WARSAW (Reuters) – Thieves on Friday stole the notorious metal sign hanging over the entrance of the former Nazi death camp of Auschwitz that reads “Arbeit macht frei” (“Work makes free”), police said.
Some 1.5 million people, mostly Jews, perished in the Nazi death camp located in southern Poland during World War II. Prisoners arriving at the camp used to enter via a relatively small iron gate topped by the German-language motto.
More than 200 hectares (500 acres) of the former death camp became a museum after the war ended.
“Around 5 a.m. today the museum administration informed us that the sign has been stolen. The whole area is under surveillance, there are many cameras there. We are now analyzing the film.

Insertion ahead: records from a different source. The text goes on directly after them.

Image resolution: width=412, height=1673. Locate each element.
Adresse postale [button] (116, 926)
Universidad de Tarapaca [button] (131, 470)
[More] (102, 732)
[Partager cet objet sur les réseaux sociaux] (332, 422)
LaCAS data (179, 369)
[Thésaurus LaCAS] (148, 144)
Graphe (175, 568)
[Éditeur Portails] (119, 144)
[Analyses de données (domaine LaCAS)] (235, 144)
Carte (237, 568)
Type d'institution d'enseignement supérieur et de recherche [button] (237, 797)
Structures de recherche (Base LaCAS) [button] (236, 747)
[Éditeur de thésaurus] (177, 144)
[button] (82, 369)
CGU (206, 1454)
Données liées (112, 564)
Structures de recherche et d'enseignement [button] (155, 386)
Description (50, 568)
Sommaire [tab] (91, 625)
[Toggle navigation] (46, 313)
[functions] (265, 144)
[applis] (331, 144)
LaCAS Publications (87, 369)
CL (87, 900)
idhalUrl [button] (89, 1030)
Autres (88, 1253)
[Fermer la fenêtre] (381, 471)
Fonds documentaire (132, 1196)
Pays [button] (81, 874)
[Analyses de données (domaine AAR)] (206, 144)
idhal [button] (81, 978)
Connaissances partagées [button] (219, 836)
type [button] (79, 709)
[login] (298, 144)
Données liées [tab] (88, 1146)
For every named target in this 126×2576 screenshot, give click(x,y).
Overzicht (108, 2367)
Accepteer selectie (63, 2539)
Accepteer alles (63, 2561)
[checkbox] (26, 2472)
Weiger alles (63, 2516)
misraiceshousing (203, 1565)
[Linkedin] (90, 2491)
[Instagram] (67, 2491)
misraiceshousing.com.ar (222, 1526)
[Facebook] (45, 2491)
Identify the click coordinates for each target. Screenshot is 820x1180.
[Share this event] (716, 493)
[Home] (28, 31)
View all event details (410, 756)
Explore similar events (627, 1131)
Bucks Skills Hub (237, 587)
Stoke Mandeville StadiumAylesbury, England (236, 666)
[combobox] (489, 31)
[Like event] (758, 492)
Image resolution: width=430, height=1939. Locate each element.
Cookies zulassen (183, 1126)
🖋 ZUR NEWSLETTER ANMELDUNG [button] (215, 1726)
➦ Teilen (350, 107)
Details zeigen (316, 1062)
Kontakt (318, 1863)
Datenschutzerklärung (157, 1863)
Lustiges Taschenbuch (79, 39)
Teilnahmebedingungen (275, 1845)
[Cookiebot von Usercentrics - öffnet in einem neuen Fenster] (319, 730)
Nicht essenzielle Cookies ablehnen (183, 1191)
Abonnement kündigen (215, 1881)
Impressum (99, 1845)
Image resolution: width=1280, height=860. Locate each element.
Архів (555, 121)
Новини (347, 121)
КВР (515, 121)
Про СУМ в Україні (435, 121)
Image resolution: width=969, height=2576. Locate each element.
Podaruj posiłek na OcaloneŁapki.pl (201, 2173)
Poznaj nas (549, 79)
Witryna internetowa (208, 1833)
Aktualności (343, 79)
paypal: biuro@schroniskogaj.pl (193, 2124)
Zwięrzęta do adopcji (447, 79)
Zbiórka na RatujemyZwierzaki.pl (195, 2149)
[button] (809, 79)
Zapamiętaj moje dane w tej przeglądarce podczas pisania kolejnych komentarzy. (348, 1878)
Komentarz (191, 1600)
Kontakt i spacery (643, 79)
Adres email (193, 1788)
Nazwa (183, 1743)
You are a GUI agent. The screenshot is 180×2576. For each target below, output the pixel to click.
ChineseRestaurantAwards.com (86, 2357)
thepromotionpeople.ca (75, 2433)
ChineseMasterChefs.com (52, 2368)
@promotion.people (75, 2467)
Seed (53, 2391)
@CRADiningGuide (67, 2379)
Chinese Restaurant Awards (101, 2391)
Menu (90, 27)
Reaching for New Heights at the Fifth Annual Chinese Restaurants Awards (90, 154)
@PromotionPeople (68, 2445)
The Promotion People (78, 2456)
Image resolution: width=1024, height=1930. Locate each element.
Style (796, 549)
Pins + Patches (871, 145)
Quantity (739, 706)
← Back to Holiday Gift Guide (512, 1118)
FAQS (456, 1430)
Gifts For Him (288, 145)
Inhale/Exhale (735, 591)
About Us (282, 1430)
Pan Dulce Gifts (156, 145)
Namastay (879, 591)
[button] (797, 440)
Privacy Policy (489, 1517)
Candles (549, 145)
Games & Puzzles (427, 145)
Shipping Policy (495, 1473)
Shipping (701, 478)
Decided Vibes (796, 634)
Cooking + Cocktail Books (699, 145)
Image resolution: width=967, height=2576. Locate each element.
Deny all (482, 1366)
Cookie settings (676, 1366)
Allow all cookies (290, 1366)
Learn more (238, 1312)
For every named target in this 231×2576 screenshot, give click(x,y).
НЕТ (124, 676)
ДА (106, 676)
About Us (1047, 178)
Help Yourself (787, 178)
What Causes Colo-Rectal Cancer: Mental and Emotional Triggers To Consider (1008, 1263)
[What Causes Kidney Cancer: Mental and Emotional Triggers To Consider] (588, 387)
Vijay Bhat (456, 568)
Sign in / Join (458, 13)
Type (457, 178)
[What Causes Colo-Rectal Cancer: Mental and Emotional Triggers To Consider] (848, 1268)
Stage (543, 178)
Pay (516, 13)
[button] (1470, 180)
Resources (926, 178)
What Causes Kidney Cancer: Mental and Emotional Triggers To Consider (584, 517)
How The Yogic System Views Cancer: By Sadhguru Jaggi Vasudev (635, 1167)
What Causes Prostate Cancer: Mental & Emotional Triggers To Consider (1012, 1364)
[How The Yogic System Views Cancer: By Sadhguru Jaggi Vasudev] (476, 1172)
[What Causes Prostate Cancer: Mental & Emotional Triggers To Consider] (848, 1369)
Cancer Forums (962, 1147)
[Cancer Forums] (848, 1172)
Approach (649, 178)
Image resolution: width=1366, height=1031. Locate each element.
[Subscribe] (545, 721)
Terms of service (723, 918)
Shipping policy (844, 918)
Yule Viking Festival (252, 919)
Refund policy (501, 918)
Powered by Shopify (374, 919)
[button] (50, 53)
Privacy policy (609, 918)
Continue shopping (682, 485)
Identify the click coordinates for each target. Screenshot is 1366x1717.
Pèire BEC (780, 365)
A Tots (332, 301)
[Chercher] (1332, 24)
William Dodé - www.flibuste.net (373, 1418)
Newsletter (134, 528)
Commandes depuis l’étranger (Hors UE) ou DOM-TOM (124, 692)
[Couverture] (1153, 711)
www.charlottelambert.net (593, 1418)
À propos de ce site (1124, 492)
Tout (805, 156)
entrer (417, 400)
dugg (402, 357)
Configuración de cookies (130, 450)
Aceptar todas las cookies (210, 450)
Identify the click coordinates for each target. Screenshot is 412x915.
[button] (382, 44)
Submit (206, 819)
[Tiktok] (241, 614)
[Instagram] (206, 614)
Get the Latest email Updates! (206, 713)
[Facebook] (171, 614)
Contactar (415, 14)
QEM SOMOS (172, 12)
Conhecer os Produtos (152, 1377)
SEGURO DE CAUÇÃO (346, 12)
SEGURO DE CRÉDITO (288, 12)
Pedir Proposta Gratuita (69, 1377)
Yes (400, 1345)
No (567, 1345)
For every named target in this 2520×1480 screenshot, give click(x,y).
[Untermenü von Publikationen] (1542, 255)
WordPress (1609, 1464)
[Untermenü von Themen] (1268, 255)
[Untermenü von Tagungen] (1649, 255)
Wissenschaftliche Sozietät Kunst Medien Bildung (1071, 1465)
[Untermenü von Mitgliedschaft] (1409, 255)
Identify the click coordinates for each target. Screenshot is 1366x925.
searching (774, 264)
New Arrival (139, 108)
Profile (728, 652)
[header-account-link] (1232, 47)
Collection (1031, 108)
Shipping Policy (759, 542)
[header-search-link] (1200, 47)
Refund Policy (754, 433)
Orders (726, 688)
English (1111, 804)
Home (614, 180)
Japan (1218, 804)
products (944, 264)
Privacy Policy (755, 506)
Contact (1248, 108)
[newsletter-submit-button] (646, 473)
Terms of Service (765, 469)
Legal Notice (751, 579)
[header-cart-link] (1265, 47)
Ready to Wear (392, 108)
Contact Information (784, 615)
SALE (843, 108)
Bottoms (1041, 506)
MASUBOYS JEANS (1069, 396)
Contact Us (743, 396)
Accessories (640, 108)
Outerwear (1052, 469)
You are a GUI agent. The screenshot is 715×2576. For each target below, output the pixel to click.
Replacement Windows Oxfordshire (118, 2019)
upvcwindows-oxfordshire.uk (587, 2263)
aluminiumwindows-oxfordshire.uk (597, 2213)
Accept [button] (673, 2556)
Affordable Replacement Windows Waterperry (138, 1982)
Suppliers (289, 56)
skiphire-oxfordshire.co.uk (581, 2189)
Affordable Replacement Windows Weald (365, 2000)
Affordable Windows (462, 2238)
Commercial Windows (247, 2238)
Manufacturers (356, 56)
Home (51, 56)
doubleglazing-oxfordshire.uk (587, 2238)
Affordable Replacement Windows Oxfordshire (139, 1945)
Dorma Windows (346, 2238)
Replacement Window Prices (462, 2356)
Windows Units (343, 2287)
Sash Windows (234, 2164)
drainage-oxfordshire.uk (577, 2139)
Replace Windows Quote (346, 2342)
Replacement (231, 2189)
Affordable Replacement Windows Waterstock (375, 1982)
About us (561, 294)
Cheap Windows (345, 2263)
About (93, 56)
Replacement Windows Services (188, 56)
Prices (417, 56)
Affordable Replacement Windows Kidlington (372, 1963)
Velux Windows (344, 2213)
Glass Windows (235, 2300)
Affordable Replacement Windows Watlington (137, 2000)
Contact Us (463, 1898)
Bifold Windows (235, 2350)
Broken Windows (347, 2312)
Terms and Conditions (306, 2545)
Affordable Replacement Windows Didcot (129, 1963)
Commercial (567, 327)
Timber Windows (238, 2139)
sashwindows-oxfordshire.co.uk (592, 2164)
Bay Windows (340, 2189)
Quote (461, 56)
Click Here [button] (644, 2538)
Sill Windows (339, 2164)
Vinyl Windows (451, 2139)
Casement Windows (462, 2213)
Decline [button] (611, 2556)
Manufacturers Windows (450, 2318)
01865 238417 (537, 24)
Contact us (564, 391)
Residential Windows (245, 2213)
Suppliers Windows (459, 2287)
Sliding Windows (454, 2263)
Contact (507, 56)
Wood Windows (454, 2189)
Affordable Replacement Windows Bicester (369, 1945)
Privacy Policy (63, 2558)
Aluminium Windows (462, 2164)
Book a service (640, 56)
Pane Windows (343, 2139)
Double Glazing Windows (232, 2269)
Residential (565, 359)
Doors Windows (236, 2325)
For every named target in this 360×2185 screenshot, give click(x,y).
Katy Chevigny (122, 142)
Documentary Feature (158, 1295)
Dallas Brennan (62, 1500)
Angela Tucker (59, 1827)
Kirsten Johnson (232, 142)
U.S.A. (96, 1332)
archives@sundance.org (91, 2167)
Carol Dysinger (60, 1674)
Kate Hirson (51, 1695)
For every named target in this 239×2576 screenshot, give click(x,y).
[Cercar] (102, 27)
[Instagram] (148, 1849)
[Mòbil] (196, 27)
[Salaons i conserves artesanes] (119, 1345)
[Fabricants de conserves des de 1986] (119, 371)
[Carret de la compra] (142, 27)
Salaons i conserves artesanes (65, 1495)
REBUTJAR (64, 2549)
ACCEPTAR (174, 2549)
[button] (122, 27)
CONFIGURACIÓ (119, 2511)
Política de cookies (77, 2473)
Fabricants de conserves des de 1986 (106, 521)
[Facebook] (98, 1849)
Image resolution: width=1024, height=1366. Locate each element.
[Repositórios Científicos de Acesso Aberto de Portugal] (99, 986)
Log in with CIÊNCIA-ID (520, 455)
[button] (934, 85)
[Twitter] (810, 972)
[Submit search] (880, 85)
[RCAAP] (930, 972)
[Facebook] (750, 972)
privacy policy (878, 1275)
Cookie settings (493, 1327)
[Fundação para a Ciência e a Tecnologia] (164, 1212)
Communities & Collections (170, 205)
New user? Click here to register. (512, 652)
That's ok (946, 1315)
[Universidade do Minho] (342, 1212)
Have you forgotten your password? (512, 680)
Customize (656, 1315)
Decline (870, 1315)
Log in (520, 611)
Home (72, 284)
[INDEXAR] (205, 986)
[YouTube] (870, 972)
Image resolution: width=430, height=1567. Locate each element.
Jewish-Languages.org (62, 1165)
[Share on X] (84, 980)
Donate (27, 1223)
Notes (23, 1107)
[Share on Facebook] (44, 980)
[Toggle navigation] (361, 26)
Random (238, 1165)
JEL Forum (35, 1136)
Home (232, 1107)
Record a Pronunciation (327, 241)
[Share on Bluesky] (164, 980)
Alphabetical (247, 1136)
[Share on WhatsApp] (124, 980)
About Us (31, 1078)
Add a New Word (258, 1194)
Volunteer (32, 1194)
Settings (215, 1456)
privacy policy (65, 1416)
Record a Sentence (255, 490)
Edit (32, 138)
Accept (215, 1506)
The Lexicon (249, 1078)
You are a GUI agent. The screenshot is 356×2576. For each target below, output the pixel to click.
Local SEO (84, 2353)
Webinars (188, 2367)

I hope we will find the trail,” a spokesman for the local police told TVP Info television.
The daily Gazeta Wyborcza said on its website that the museum authorities had already installed a replica sign over the gate that had been used briefly a few years ago when the original was being repaired.
“This (theft) is very saddening,” Gazeta Wyborcza quoted Jaroslaw Mensfelt, the museum’s spokesman, as saying.
“The thieves either didn’t know where they were or — what’s even worse — they did know but that didn’t prevent them from stealing.”
Hundreds of thousands of people visit the museum every year, but ticket sales are not enough to maintain the open-air site with its 155 buildings — including the gas chambers — 300 ruined facilities and hundreds of thousands of personal items.
Earlier this year Poland appealed for international donations to help preserve the site. Britain and Germany, among others, have offered financial help.